Collected data entries:
▽

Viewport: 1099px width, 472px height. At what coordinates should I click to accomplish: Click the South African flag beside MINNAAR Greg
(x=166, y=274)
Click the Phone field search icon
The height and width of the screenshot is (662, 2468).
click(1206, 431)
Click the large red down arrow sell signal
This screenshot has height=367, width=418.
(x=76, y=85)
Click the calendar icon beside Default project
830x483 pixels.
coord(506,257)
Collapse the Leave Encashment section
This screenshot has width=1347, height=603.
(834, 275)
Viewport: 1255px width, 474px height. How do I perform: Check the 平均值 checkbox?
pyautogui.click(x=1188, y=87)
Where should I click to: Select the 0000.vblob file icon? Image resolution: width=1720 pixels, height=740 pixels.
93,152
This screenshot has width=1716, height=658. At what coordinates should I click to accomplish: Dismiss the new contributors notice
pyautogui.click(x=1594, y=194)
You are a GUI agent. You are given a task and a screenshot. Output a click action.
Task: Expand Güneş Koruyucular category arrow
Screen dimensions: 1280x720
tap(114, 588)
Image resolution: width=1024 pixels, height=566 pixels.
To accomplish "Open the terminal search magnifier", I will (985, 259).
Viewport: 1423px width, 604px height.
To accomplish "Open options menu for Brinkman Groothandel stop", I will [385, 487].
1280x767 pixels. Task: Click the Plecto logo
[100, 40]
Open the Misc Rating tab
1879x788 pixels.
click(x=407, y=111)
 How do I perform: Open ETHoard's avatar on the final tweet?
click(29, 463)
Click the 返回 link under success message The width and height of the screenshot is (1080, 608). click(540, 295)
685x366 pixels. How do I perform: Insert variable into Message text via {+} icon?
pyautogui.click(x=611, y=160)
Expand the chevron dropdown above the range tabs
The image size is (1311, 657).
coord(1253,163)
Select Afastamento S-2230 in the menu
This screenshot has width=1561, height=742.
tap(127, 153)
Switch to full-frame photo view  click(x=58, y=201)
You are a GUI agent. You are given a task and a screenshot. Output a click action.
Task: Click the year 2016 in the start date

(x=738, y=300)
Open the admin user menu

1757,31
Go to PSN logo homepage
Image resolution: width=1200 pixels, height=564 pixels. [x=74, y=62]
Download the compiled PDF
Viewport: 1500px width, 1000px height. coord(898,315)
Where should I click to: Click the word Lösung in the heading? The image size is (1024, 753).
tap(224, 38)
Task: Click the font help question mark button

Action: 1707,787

△

What is being asked: Exact copies of the line with "How do I perform: Open" and of every later line in the entries make up the whole answer.

Exercise result:
 How do I perform: Open ETHoard's avatar on the final tweet?
click(29, 463)
Click the 返回 link under success message The width and height of the screenshot is (1080, 608). click(540, 295)
685x366 pixels. How do I perform: Insert variable into Message text via {+} icon?
pyautogui.click(x=611, y=160)
Expand the chevron dropdown above the range tabs
The image size is (1311, 657).
coord(1253,163)
Select Afastamento S-2230 in the menu
This screenshot has width=1561, height=742.
tap(127, 153)
Switch to full-frame photo view  click(x=58, y=201)
You are a GUI agent. You are given a task and a screenshot. Output a click action.
Task: Click the year 2016 in the start date

(x=738, y=300)
Open the admin user menu

1757,31
Go to PSN logo homepage
Image resolution: width=1200 pixels, height=564 pixels. [x=74, y=62]
Download the compiled PDF
Viewport: 1500px width, 1000px height. coord(898,315)
Where should I click to: Click the word Lösung in the heading? The image size is (1024, 753).
tap(224, 38)
Task: Click the font help question mark button

Action: 1707,787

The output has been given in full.